Simple Pleasures
Tuesday, December 19th, 2000 (49th day off Paxil).
Scott said:
“I was driving into work through the most beautiful countryside this morning and remembering something someone said about how the colours are so much more vibrant when you are off the Paxil, and I was thinking about the fact that nothing has really touched me since I went on the Paxil, and that I don’t feel like I’ve really experienced things deeply — colours or smells or joy or excitement.”
This is something I can relate to. It’s something I’ve noticed even more since I began weaning myself off the Paxil, which completely messed with my normal capacity to appreciate the world around me. Over the years I’ve developed an appreciation and a connection to simple things, uncomplicated things. Things which are diminished by words: sunshine, gut-driven laughter, a compassionate touch, a genuine smile, a cool breeze that can lift you out of the weight of your days, poetry. All that good stuff.

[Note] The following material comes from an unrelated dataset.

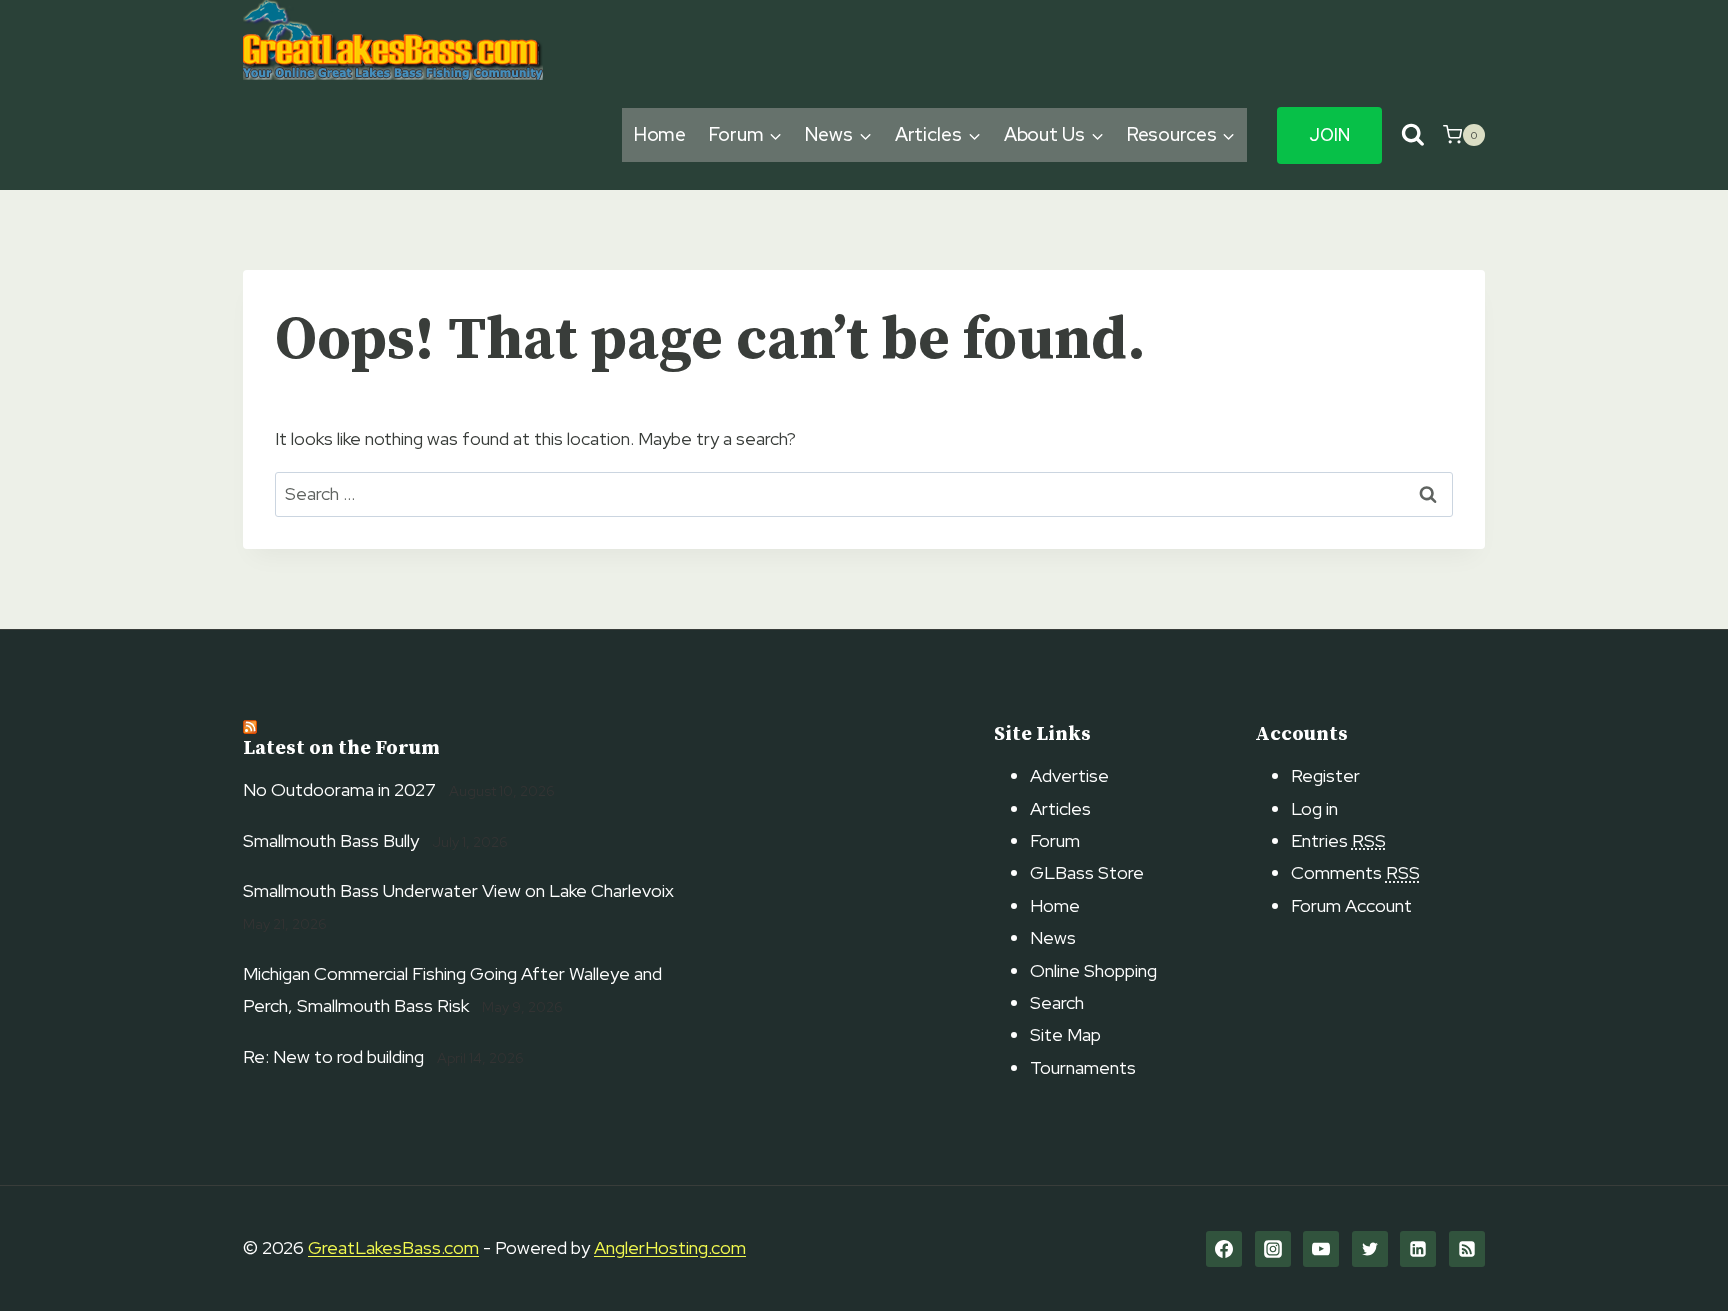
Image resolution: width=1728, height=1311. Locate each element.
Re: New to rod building (333, 1056)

I can remember the last time I had a moment like this. It was somewhere between the hell of my cold turkey withdrawal and the beginning of my weaning off the Paxil. I was on shaky ground, but I remember taking a walk behind our house in the woods with my father’s dog. I was walking past a crab apple tree in our backyard just at the edge of the woods when I heard a thump. It didn’t make me jump ten feet in the air like it would later on in the withdrawal.
I turned slowly and looked around, trying to figure out what had made the sound. I was standing there looking at this crab apple tree, a crab apple tree that was weighed down with these huge red and yellow apples. Then I knew it: One of those big apples had fallen out of the tree and thumped against the ground. That was the sound. And just as I was thinking that, another apple fell free, and I smiled.
It was one of those moments that wouldn’t have happened had I been three footsteps further down the path when the first apple fell. The whole thing probably took less than a minute to be over and done with, but I can still remember the joy of being able to appreciate that moment, the calm and the quiet of it all. Reading this you may not have any idea what I’m talking about it. But it was a moment of deep of appreciation, of being glad to be alive.
That sort of appreciation requires a certain kind of willingness, a certain kind of calm that allows a moment like that to happen in the first place. And since I’ve been living in Paxil Hell, I haven’t lived a single second like that. Believe me, I have wanted to die.
But there is a happy ending to this (I think). But I’ll tell you about that in a day or two. I’m not ready yet.